Hyper-V replica broker fails to start after being manually shut down

There are numerous suggestions on the web; I found one query on social.technet but even though it was only last night, I’ve lost the url…

Anyway, this query is exactly what fixed it for me. The replica broker was created on DC somedc.mybiz.com. That DC went through a bit of a wobble and was due for decommission anyway, so we demoted it and moved the DC stuff onto a virtual machine.

Turns out that in the registry, there’s a string value somewhere under HKLM\Cluster\Resources\{SOME RANDOM GUID VALUE}\parameters called “CreatingDC”. This was the demoted DC. Edit the value and point it at the new DC – somedc_new.mybiz.com – and the replica broker starts up almost instantly.

UPDATE: Just to satisfy myself that this was the case, I failed the RB over to host 2 (using old DC) and it failed.

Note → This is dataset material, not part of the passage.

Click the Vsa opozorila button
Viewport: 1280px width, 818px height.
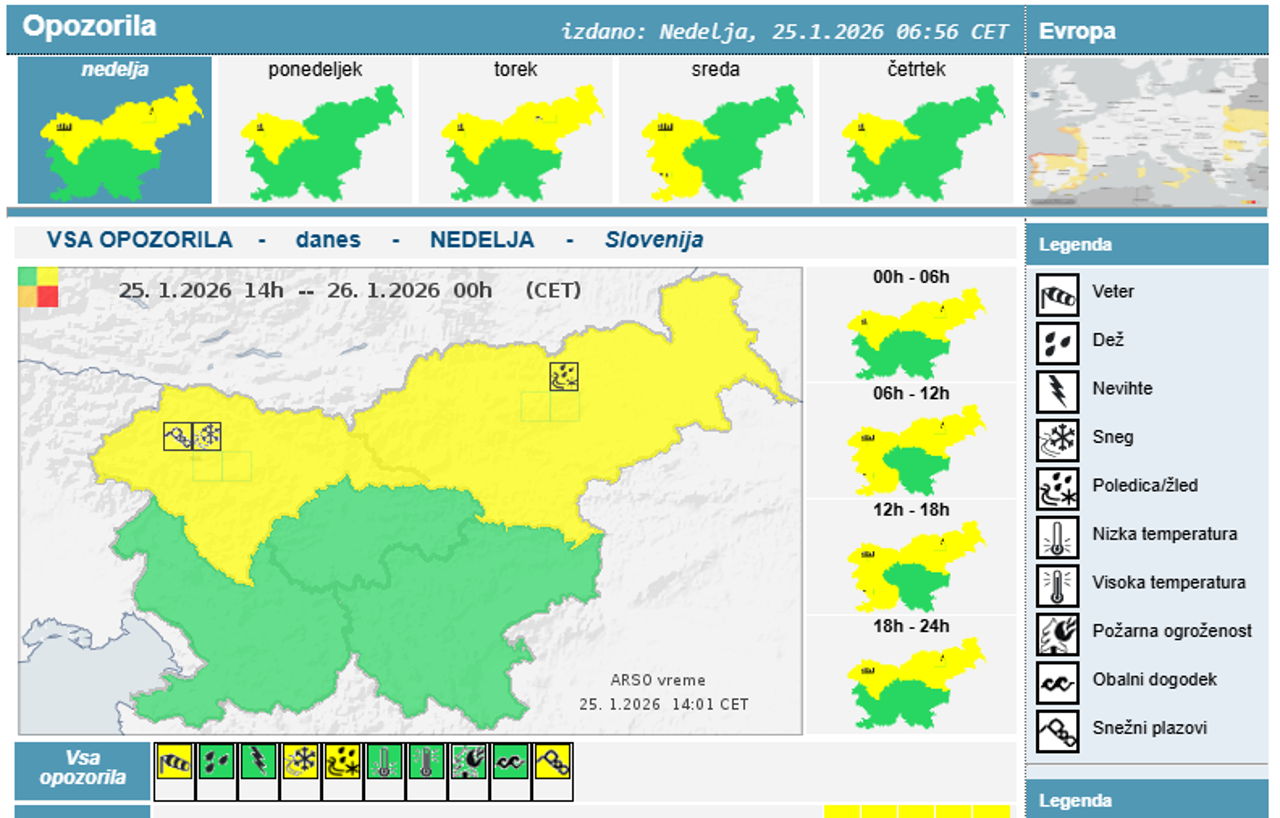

Modified the above registry key and it started instantly- no reboots or anything.


Windows Server 2012 R2 Hyper-V networking failures

We’ve been having intermittent failures of our Hyper-V cluster recently, and it was, bizarrely, getting worse with time. 2 x PowerEdge R720s, 2 x PowerConnect 6224 switches (stacked), 2 x EqualLogic PS4100E boxes. The network on one node would fail completely- could be the LAN team, or the LiveMigration, or CSV etc. It was fairly random.

Turns out- after a lot of troubleshooting by Microsoft- that turning off anything relating to Virtual Machine Queues/ VMQ settings for the LAN team AND associated physical NICs, and upgrading the Broadcom driver from 16.4 to 16.6 has at least stabilized the situation. From lasting 7-10 days before, cluster has now run for over a month, including a host reboot. Still not 100% confident, but far better.

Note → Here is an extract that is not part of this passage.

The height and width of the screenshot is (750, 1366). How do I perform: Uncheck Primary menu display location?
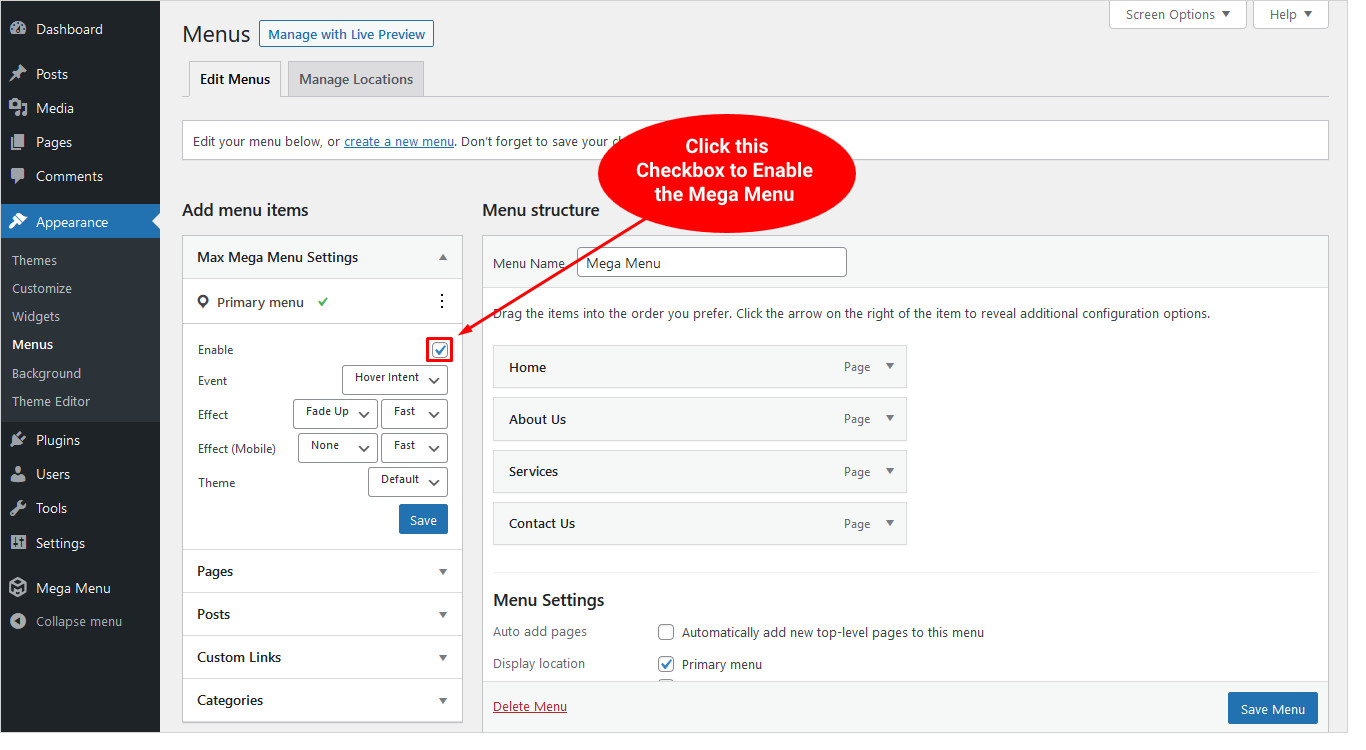pos(666,664)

Incidentally, when chasing Broadcom drivers the Dell package suite names are misleading. Package 18.4 gives you driver 16.4.

My instinct tells me it was the driver at fault- none of the Hyper-V settings had changed since the cluster was built, whereas the driver would almost certainly have been upgraded with an SUU dvd. Can’t prove any of this but anyway the last failure was over a month ago, and it’s carried on working since a complete reboot last Tuesday night.

Windows Server 2012 Hyper-V guest clustering

Right. Having previously said how wonderful Microsoft clustering was, I did hit a bit of a wall in trying to cluster a couple of guests outside of the clustered roles on the hosts- i.e. my guests were not clustered virtual machines on the Server 2012 Hyper-V hosts, they were just normal Hyper-V guests.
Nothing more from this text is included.